Low-level retail crime often fell under the radar of police because it was hard to bring about prosecutions, Harford said. He would like to see a new, simpler system introduced to target offenders - and said that was the only way to bring these rates down.
"We are certainly hearing that theft is up and as always it is being accompanied by more aggression, violence and nastiness towards staff," Harford said.
"This is a long-term trend being driven essentially by the fact that people think if they steal stuff they won't get caught and that they can then sell those products on to generate a profit for themselves.
"The increases that we're seeing, the bulk of it is very organised. These are gangs of people out there who are stealing to order; it is not people who are stealing to feed themselves."
Retail NZ had been calling for years for the establishment of a retail crime unit within the police, which was established last year.
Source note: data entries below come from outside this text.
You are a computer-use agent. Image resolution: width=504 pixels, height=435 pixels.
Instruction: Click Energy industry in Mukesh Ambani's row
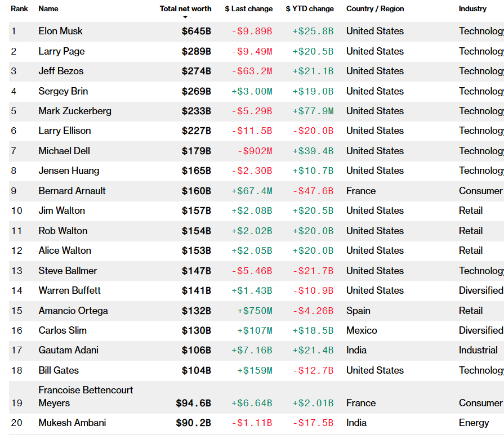pos(474,423)
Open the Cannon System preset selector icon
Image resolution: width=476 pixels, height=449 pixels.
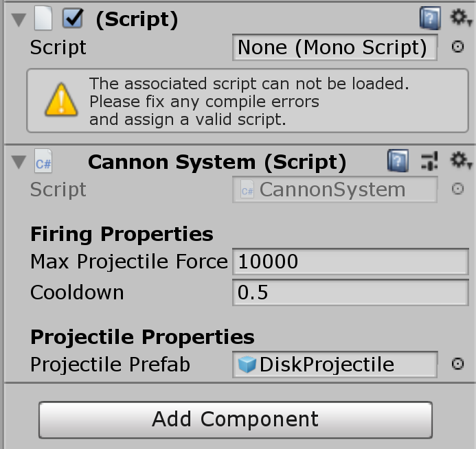click(429, 162)
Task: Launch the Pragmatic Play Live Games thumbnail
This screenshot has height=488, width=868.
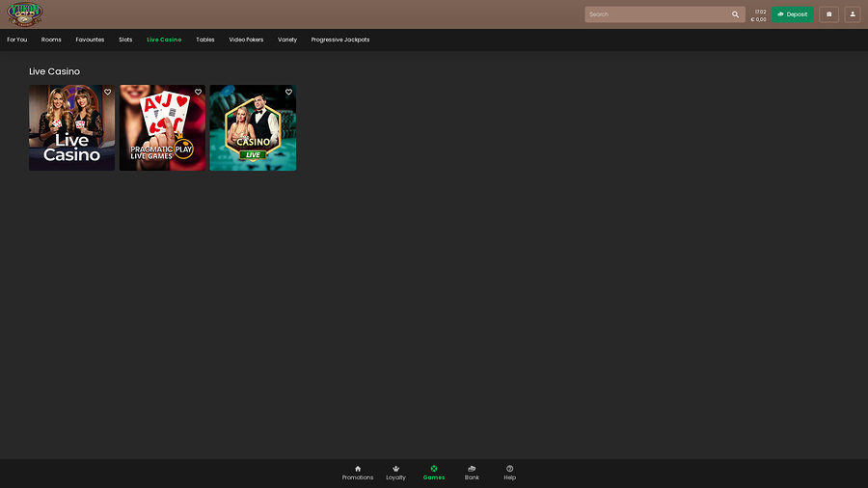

But the organisation would like to see more resourcing put aside for that unit and the "government to come to the party" with a penalty scheme.
Harford believed a fine, similar in style to a traffic ticket, for "low-level retail crime" that sent a message there would be consequences even for stealing something small would bring offending down almost overnight.
Prosecuting people for low-level theft was a lengthy and expensive process for everyone involved, he said.
"We also need a public education campaign that teaches offenders and puts everyone on the same page."
Harford said police tended to have other priorities, so offenders knew they could get away with it.
It is believed New Zealand loses more than $1 billion to shoplifting and retail crime each year. That is based on research by Massey University conducted almost five years ago.
This number is expected to be much higher now given the spate of ramraids and more expensive crime that has plagued dairies, bottle shops and other small retailers in recent years.
Last year, police received 176,732 reports of theft alone. That was up by an additional 31,674 reports compared with the 2021 total of 145,058.
In 2020, police received 124,903 reports.